相思藤总黄酮基于FAK/PI3K/Akt信号通路抗CCl4大鼠肝纤维化作用机制的研究

Study on the anti-CCL4 rat liver fibrosis mechanism of Xiangsiteng total flavonoid based on FAK/PI3K/Akt signaling pathway

目的:研究相思藤总黄酮(XSTF)对四氯化碳(CCl4)诱导大鼠HF的保护作用及其机制。方法:雄性SD大鼠80只,随机分为正常对照组、模型组、秋水仙碱组(0.2 mg/kg),XSTF高、中、低剂量组(800 mg/kg、400 mg/kg、200 mg/kg),每组12只,除正常对照组外,其余各组大鼠灌胃给予剂量50%CCl4花生油混合液(1 mL/kg)制备肝纤维化(HF)模型,2次/周。确定大鼠形成HF后连续4周,每日给予大鼠秋水仙碱和XSTF相应剂量药物,正常对照组和模型组给予相应体积的生理盐水。给药期间,除正常对照组外,其余各组同时继续造模处理。末次给药24 h后,收集血清及肝组织,检测大鼠血清中肿瘤坏死因子-α(TNF-α)、白细胞介素-6(IL-6)水平;制备肝脏匀浆,检测肝组织中超氧化物歧化酶(SOD)、丙二醛(MDA)、谷胱甘肽过氧化物酶(GSH-px)含量;实时荧光定量PCR(qPCR)检测肝组织FAK、PI3K、Akt mRNA表达情况;免疫组化法检测肝组织中PI3K、Akt蛋白表达水平。结果:XSTF干预后可明显抑制CCl4诱导的肝脏氧化应激反应,与模型组大鼠相比,XSTF给药组血清中TNF-α、IL-6含量显著降低(P<0.05或P<0.01);肝组织中MDA含量降低(P<0.05或P<0.01),SOD、GSH-px的活性升高(P<0.05或P<0.01);免疫组化结果显示,PI3K、Akt蛋白表达水平明显上升(P<0.01);qPCR结果显示,FAK、PI3K、Akt的mRNA表达水平明显提升(P<0.01)。结论:XSTF对CCl4诱导的大鼠HF具有明显改善作用,可以明显减小肝组织损伤,其保护机制可能与减轻炎症反应,抑制FAK/PI3K/Akt信号传导通路有关。

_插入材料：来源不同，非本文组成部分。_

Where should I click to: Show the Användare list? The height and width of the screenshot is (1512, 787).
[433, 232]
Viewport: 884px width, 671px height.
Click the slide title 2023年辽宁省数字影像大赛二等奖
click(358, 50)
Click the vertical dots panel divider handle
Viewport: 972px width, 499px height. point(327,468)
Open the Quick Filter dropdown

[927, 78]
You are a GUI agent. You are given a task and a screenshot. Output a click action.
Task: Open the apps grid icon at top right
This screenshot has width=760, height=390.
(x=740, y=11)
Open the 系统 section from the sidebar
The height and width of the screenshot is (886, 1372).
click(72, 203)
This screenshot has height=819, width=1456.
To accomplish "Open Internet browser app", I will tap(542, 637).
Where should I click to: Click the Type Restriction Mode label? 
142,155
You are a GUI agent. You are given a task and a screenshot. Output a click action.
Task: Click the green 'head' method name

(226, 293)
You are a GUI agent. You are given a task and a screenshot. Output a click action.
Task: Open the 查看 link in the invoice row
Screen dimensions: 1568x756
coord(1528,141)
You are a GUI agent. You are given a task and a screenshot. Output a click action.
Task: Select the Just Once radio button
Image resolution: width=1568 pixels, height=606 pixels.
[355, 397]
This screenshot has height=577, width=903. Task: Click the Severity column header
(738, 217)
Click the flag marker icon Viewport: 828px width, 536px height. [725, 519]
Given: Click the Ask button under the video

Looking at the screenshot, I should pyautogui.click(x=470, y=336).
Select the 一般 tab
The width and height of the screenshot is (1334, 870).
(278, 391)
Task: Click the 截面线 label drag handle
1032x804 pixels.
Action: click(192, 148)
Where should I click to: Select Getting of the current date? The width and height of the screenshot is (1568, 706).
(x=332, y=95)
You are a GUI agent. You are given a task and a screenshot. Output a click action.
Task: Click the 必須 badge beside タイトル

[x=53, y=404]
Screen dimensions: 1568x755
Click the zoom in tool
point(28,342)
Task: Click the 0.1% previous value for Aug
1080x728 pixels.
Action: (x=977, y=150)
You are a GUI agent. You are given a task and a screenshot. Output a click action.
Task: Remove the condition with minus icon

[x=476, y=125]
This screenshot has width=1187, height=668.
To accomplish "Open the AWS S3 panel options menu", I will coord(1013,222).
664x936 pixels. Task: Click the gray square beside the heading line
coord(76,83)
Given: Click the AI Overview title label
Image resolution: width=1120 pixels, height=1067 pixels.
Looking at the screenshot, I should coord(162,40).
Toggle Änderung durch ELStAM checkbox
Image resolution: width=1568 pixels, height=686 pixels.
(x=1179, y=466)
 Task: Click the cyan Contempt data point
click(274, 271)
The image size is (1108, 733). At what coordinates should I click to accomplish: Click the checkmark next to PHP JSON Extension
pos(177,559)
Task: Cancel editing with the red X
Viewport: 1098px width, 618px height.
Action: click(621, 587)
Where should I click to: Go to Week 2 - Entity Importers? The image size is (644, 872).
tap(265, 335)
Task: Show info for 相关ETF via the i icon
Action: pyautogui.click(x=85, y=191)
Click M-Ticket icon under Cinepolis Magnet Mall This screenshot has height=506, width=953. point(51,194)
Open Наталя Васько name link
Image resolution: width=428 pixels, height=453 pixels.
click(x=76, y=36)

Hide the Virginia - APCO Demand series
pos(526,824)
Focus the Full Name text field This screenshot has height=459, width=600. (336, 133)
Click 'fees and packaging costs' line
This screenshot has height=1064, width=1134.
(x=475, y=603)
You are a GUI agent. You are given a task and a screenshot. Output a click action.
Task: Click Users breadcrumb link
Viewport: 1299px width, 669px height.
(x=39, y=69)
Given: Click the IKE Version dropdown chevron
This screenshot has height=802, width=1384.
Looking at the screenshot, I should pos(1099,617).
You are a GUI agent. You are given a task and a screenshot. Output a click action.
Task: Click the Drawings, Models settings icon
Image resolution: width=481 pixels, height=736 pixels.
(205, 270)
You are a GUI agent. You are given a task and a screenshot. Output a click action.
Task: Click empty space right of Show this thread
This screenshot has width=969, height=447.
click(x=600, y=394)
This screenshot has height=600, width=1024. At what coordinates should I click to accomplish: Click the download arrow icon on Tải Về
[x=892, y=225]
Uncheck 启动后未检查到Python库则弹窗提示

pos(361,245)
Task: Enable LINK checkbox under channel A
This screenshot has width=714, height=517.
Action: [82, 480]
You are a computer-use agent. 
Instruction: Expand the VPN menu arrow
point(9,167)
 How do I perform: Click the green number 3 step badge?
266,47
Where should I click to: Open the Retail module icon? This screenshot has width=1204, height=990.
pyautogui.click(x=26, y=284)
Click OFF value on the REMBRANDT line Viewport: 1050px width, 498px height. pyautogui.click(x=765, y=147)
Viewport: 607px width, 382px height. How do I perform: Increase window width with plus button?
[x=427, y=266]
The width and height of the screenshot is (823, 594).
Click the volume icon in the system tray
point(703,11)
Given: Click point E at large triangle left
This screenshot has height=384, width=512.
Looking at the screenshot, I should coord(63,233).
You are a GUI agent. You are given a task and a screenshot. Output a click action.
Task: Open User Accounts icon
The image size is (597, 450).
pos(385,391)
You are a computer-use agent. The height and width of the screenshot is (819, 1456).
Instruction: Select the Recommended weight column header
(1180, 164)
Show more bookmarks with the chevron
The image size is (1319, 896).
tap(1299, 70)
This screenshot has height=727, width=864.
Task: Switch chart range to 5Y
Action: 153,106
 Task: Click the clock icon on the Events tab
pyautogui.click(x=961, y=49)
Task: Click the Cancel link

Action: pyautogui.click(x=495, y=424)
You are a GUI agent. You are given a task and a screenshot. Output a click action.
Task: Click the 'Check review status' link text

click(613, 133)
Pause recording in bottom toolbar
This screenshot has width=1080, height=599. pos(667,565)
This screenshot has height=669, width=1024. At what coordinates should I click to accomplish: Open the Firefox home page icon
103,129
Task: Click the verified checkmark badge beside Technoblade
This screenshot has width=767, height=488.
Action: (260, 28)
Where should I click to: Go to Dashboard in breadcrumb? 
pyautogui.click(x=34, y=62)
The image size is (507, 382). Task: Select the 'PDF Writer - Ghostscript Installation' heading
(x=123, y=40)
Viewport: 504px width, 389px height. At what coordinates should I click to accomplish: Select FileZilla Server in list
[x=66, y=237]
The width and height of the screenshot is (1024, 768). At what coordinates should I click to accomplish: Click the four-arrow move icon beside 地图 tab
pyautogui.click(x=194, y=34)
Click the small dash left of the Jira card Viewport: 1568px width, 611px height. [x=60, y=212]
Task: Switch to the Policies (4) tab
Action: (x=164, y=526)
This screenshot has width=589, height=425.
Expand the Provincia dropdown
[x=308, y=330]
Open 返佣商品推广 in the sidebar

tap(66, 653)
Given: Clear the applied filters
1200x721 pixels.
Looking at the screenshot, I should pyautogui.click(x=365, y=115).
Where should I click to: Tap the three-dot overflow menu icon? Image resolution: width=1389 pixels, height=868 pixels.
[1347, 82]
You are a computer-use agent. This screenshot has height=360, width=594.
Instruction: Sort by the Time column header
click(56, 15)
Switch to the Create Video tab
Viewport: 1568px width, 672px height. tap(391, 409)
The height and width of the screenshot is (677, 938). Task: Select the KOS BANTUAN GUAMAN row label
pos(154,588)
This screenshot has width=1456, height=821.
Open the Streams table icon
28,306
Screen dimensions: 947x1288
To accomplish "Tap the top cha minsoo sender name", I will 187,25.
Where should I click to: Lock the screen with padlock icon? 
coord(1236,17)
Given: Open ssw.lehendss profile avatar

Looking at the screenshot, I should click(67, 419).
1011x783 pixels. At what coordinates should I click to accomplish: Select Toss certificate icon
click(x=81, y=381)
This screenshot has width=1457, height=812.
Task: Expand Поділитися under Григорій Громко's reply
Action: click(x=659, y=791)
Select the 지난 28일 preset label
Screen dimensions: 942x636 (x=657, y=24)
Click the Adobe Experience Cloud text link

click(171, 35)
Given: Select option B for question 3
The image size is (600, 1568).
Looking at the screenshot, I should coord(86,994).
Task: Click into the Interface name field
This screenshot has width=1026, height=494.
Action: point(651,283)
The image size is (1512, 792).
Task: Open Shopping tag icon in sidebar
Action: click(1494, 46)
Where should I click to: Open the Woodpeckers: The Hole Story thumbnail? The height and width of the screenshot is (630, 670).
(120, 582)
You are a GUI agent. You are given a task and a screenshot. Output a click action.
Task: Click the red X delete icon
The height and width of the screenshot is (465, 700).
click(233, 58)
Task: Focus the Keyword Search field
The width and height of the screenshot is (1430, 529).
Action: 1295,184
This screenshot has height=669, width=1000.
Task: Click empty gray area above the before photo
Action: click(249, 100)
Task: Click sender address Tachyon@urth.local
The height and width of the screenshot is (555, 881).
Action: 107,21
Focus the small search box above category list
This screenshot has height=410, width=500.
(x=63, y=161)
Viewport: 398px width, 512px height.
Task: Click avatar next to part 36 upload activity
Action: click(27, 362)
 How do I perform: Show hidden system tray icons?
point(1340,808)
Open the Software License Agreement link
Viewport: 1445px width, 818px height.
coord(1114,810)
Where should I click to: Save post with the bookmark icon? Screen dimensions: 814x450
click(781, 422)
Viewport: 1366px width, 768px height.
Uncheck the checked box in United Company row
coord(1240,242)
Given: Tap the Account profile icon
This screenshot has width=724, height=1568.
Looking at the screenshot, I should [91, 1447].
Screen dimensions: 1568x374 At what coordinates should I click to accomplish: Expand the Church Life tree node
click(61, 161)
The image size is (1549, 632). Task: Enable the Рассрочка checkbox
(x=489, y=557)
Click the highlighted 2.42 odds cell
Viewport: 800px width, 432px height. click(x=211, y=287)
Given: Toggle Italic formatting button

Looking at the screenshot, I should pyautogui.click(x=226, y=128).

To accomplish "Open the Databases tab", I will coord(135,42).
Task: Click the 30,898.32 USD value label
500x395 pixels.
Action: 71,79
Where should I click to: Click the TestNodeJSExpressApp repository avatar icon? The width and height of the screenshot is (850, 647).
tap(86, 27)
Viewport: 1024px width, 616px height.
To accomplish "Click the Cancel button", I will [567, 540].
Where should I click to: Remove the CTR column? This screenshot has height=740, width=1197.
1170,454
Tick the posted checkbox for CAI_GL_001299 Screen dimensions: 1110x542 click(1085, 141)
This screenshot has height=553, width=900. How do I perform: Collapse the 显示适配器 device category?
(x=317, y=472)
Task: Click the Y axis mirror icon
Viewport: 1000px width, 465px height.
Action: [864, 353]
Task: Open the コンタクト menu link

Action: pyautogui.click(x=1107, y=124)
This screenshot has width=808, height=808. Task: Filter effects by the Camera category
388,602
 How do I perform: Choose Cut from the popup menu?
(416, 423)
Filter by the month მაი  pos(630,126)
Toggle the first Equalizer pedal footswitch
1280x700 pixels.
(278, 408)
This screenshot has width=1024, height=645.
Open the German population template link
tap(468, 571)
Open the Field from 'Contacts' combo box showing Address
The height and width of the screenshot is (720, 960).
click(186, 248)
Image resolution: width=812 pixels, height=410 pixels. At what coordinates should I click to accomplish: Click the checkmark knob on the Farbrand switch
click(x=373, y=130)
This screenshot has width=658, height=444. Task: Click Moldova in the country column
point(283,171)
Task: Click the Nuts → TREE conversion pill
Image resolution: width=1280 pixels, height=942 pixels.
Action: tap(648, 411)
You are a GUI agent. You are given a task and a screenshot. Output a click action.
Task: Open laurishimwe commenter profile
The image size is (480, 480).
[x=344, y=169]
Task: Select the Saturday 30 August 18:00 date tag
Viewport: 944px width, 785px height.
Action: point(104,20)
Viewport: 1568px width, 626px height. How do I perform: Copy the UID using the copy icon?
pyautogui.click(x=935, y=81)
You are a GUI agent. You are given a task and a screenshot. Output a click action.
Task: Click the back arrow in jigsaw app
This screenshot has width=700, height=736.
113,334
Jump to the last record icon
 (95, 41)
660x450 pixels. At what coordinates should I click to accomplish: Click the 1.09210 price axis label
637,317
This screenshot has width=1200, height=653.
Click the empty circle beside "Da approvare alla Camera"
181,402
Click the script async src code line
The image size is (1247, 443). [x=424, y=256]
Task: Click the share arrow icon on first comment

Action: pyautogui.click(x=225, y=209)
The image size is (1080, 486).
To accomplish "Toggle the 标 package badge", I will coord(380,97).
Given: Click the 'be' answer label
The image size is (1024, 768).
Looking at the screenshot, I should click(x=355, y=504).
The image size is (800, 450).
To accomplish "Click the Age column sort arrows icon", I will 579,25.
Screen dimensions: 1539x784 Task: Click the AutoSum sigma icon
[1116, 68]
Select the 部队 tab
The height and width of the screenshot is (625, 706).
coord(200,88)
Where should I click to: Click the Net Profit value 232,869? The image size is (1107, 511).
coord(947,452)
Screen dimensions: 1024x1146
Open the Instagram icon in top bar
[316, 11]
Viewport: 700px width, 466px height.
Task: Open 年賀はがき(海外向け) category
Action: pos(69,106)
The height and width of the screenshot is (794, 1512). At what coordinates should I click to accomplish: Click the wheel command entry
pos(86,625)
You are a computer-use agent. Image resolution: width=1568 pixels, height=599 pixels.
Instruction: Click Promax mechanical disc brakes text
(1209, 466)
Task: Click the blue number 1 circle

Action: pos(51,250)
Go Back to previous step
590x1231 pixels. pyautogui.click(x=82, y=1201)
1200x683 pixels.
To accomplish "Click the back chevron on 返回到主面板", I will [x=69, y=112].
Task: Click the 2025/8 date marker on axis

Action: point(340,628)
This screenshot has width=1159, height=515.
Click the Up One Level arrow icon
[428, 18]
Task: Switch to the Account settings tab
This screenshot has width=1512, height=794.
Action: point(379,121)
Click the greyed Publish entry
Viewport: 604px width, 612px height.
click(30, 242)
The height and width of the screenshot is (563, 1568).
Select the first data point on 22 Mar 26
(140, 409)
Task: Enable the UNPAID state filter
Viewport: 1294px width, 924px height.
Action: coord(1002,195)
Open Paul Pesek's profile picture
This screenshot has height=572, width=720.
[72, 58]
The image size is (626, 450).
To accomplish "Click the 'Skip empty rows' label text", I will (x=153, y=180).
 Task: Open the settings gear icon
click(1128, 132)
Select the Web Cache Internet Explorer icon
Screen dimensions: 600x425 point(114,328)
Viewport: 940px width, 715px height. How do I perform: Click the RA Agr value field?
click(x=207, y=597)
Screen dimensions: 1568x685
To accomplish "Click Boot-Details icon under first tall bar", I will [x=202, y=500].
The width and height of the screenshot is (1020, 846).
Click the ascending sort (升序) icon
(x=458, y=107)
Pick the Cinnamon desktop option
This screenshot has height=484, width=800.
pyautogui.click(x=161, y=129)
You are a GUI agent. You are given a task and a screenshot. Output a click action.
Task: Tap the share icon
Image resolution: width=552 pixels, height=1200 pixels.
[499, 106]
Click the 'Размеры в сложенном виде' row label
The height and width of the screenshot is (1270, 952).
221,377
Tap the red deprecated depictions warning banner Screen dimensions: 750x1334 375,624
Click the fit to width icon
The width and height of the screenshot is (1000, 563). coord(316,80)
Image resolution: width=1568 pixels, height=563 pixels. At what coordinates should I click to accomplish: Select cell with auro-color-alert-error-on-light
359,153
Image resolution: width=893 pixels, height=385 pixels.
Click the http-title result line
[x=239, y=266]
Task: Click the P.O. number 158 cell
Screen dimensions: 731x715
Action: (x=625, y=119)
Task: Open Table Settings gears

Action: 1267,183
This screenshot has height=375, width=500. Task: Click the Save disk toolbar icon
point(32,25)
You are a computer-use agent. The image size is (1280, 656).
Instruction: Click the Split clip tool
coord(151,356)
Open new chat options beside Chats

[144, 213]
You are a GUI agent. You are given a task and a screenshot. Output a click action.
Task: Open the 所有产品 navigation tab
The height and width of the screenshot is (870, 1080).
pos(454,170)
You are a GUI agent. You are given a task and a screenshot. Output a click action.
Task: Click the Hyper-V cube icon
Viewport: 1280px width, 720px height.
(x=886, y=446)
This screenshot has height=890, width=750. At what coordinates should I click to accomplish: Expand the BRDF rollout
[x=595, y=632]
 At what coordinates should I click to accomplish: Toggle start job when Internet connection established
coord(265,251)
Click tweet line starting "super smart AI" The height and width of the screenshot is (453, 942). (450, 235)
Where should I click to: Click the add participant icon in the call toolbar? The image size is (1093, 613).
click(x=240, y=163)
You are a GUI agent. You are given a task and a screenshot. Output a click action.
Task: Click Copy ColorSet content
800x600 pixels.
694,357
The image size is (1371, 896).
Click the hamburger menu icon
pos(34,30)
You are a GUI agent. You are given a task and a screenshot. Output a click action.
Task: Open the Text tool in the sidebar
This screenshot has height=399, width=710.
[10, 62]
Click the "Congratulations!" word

Objective:To investigate the protective effect and its mechanism of Xiangsiteng total flavonoid(XSTF)against liver fibrosis induced by CCl4 in rats.Methods:80 male SD rats were randomly divided into normal group,model group,colchicine group(0.2 mg/kg),XSTF high,medium and low dose groups(800,400,200 mg/kg),12 rats in each group.Except for the normal control group,other groups rats were given 50%CCl4 peanut oil mixture(1 mL/kg)by gavage-twice a week to produce the liver fibrosis model.After the formation of hepatic fibrosis(HF)in rats,the corresponding doses of colchicine and XSTF were given to rats by gavage every day for four weeks,the normal group and the model group rats were given the same amount of normal saline.During the administration period,all groups except the normal control group continued the modeling treatment at the same time.After the last administration for 24 h,serum and liver tissues were collected.Rat serum TNF-α and IL-6 levels were detected.The hepatic homogenation was carried out and the levels of Hyp,SOD,MDA and GSH-px in hepatic tissues were tested.Real timefluorescence quantitative PCR was used for detecting the liver tissue FAK,PI3K,Akt mRNA levels.The immunological measures was conducted to detect PI3K and Akt protein levels.Results:After XSTF intervention,liver oxidative stress induced by CCl4 was significantly inhibited.The serum levels of TNF-αand IL-6 in the XSTF group were significantly reduced compared with those in the model group(P<0.05 or P<0.01).The content of MDA in liver tissues was decreased(P<0.05 or P<0.01),while the activities of SOD and GSH-PX were increased(P<0.05 or P<0.01).Immunohistochemical results showed that PI3K and Akt protein expression levels were significantly increased(P<0.01).qPCR results showed that mRNA expression levels of FAK,PI3K and Akt were significantly increased(P<0.01).Conclusion:XSTF has a significant improvement on CCl4-induced HF in rats,which can significantly reduce liver tissue damage,and its protective mechanism may be related to reducing inflammatory response and inhibiting the FAK/PI3K/Akt signaling pathway.